● Written exercise:
Rewrite the records from the line containing "900x1141 pixels." through the end of the records, inclusive, replacing "time axis" with "horizontal axis" and leaving everything else unchanged. Omit the pictures from your answer.

--- begin ---

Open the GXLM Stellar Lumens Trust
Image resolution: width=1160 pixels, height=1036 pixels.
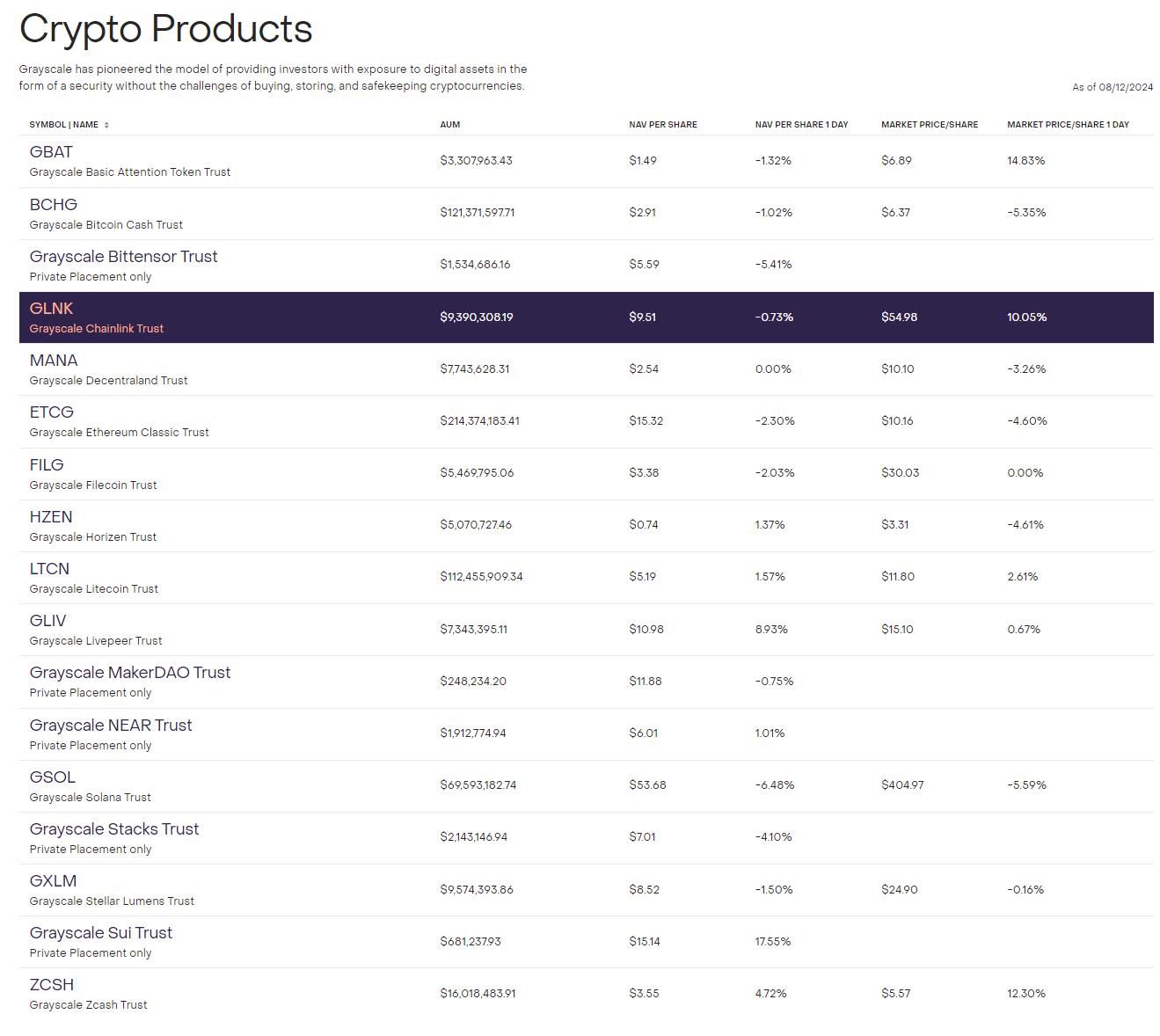click(53, 881)
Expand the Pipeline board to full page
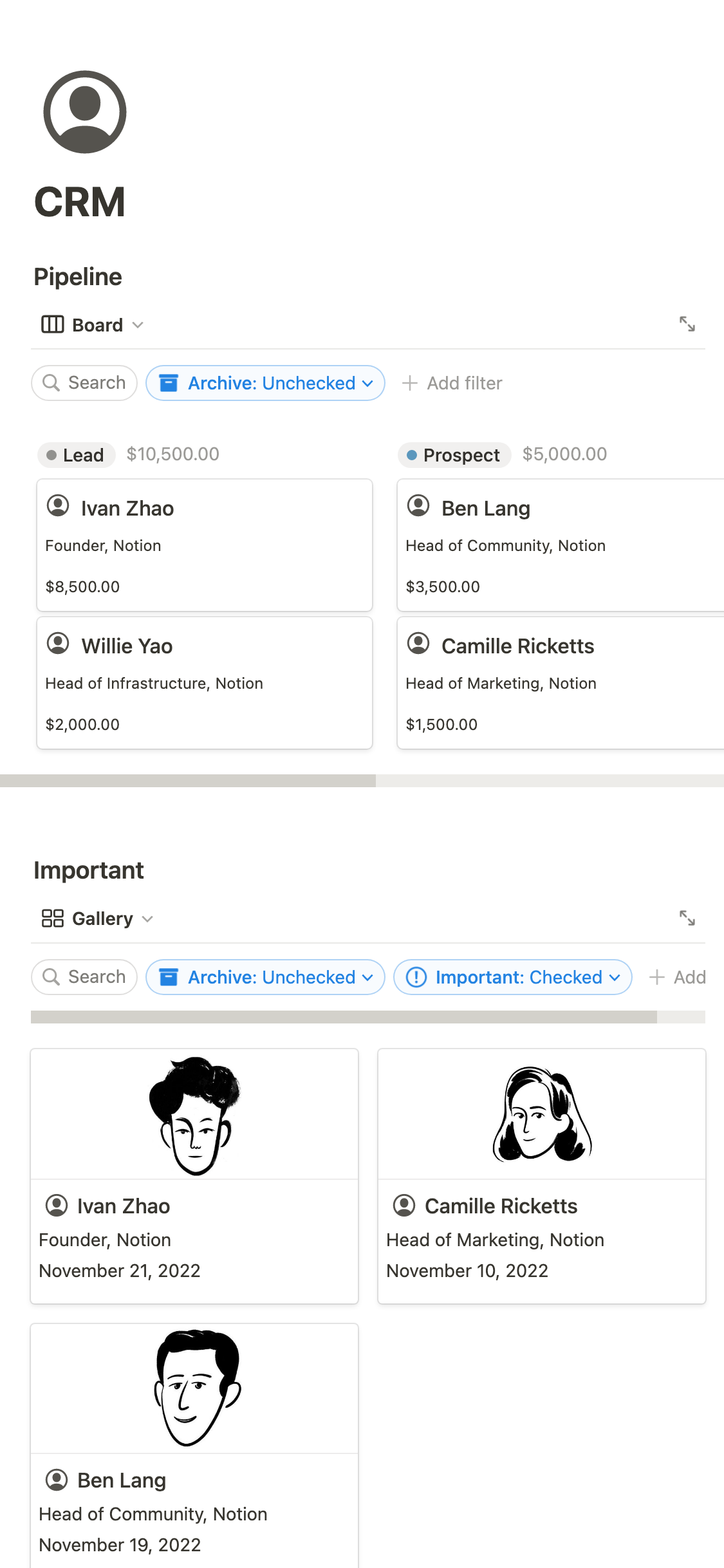 (687, 324)
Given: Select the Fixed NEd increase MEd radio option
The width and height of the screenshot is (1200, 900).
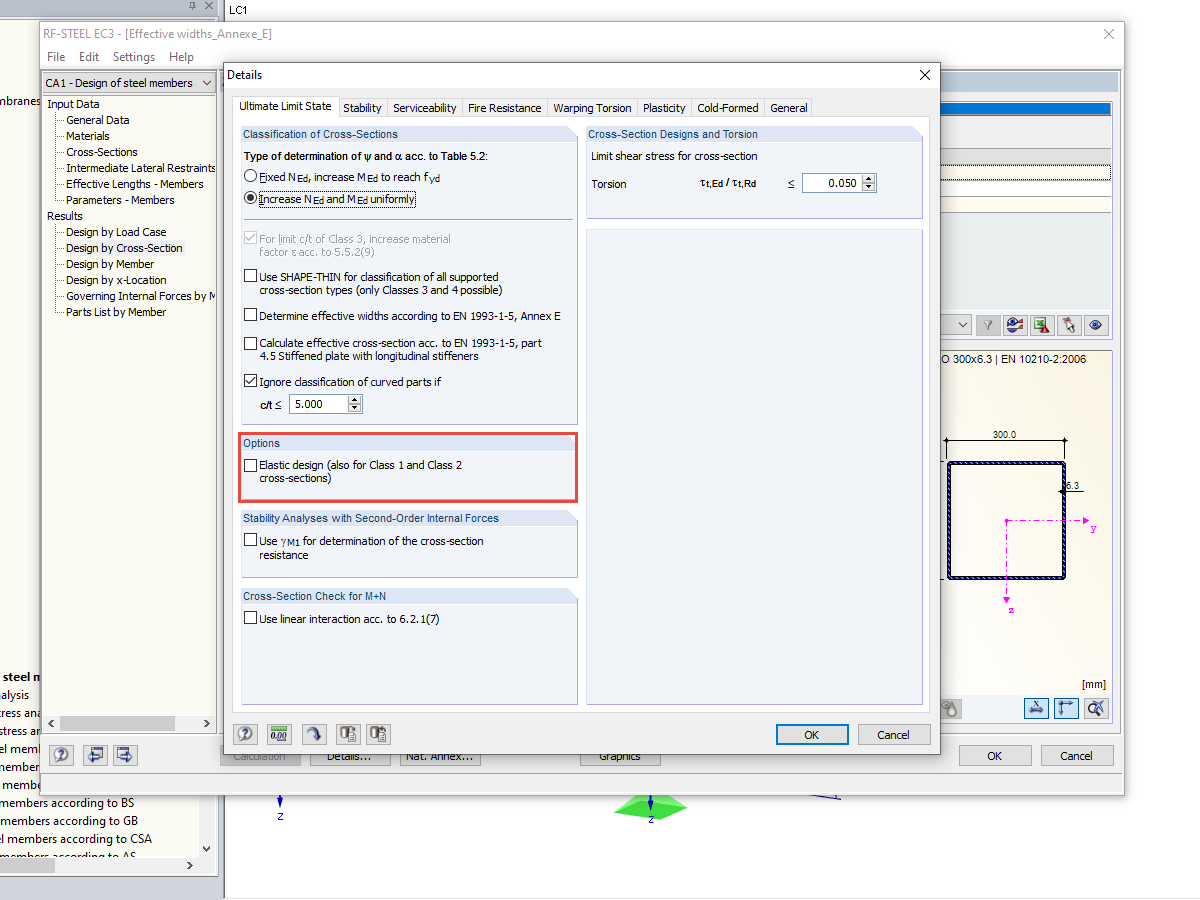Looking at the screenshot, I should 250,176.
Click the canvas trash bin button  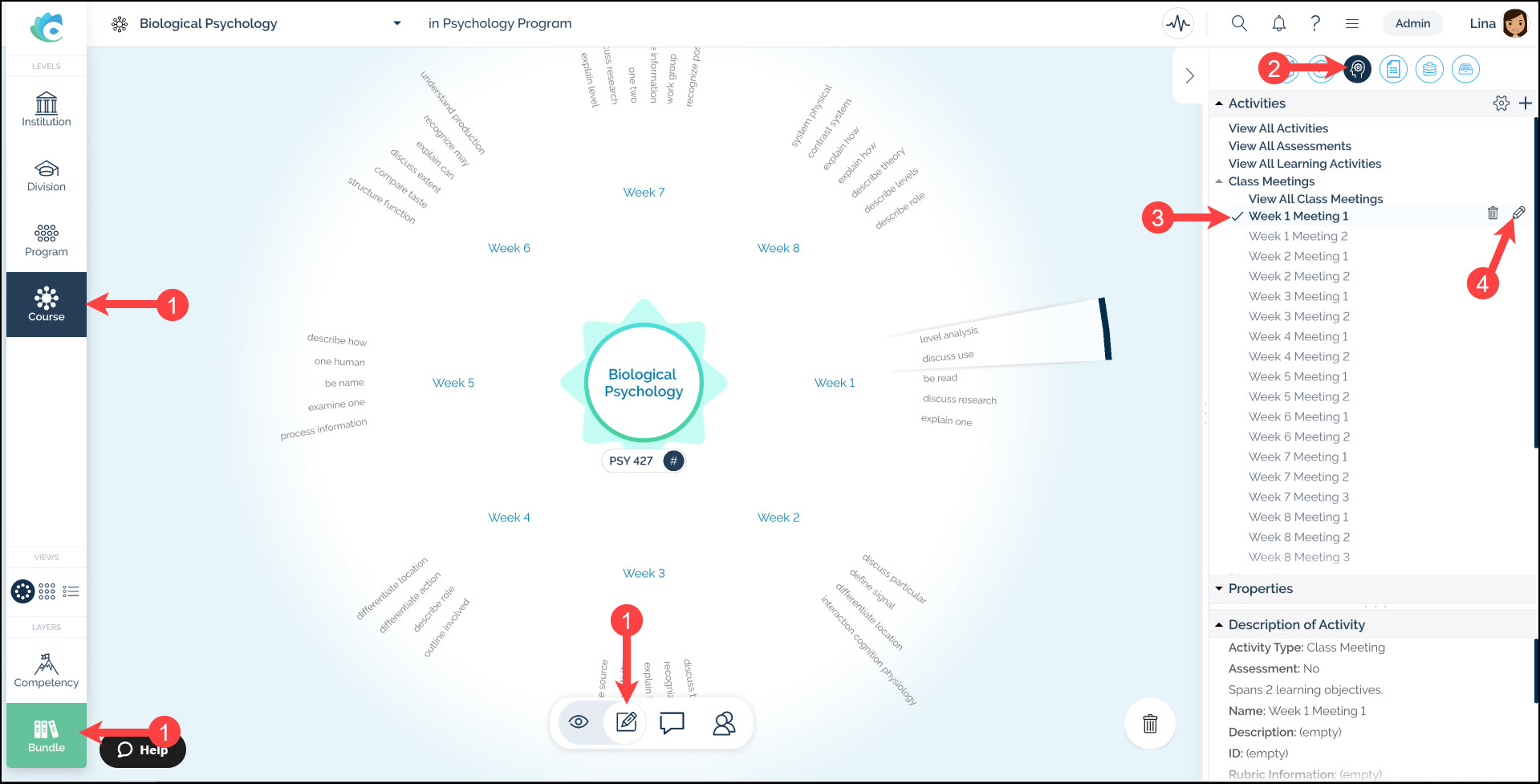[1149, 724]
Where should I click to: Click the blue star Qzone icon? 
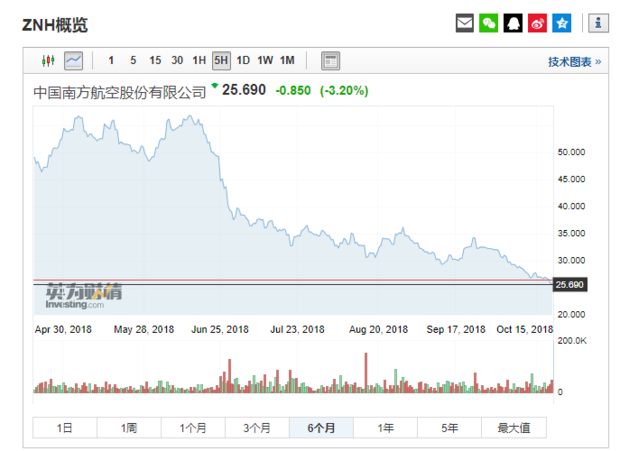562,23
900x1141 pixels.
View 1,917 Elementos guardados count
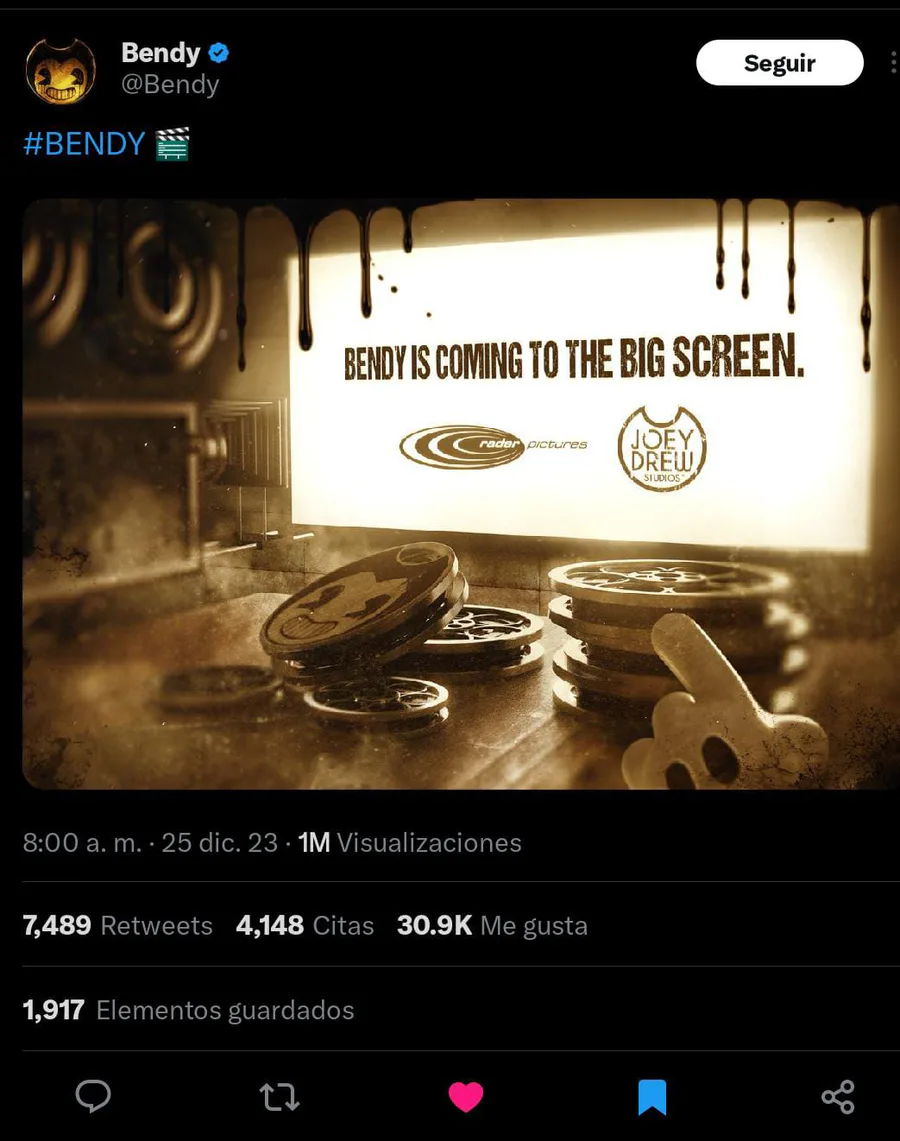tap(188, 1010)
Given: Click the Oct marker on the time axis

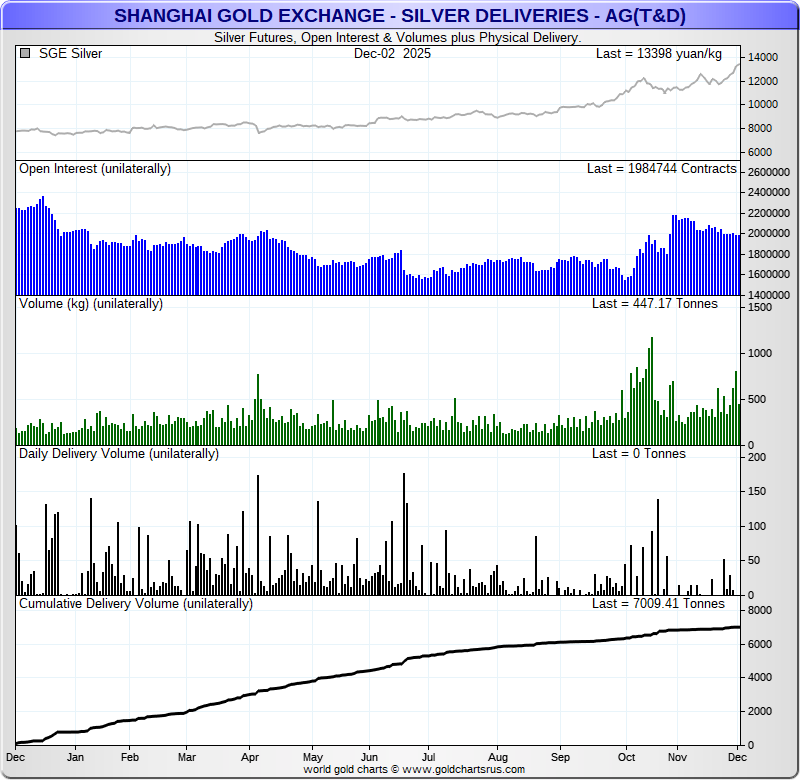Looking at the screenshot, I should [627, 758].
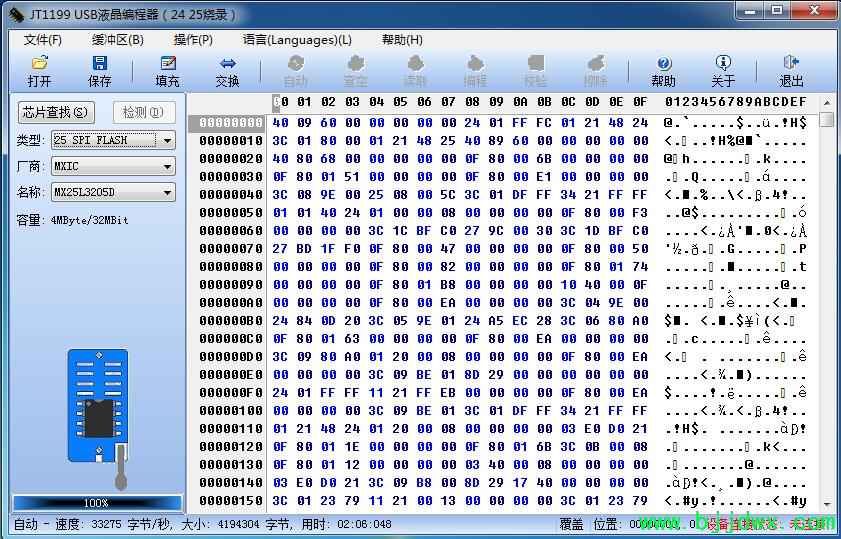Image resolution: width=841 pixels, height=539 pixels.
Task: Click the hex view vertical scrollbar
Action: click(826, 300)
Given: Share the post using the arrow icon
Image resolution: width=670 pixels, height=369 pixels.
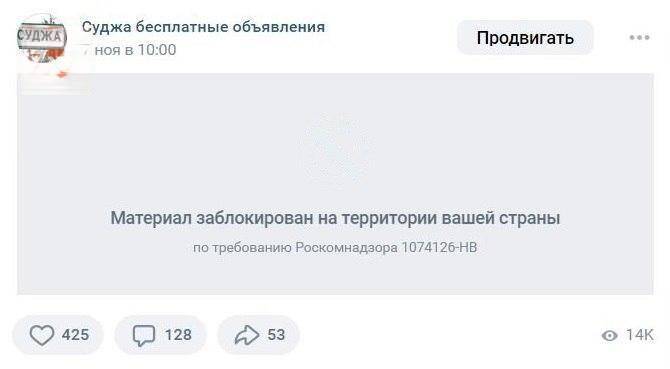Looking at the screenshot, I should click(x=247, y=335).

--- end ---

● Completed task:
900x1141 pixels.
View 1,917 Elementos guardados count
tap(188, 1010)
Given: Click the Oct marker on the horizontal axis

Looking at the screenshot, I should [627, 758].
Image resolution: width=841 pixels, height=539 pixels.
Task: Click the hex view vertical scrollbar
Action: click(826, 300)
Given: Share the post using the arrow icon
Image resolution: width=670 pixels, height=369 pixels.
Looking at the screenshot, I should click(x=247, y=335).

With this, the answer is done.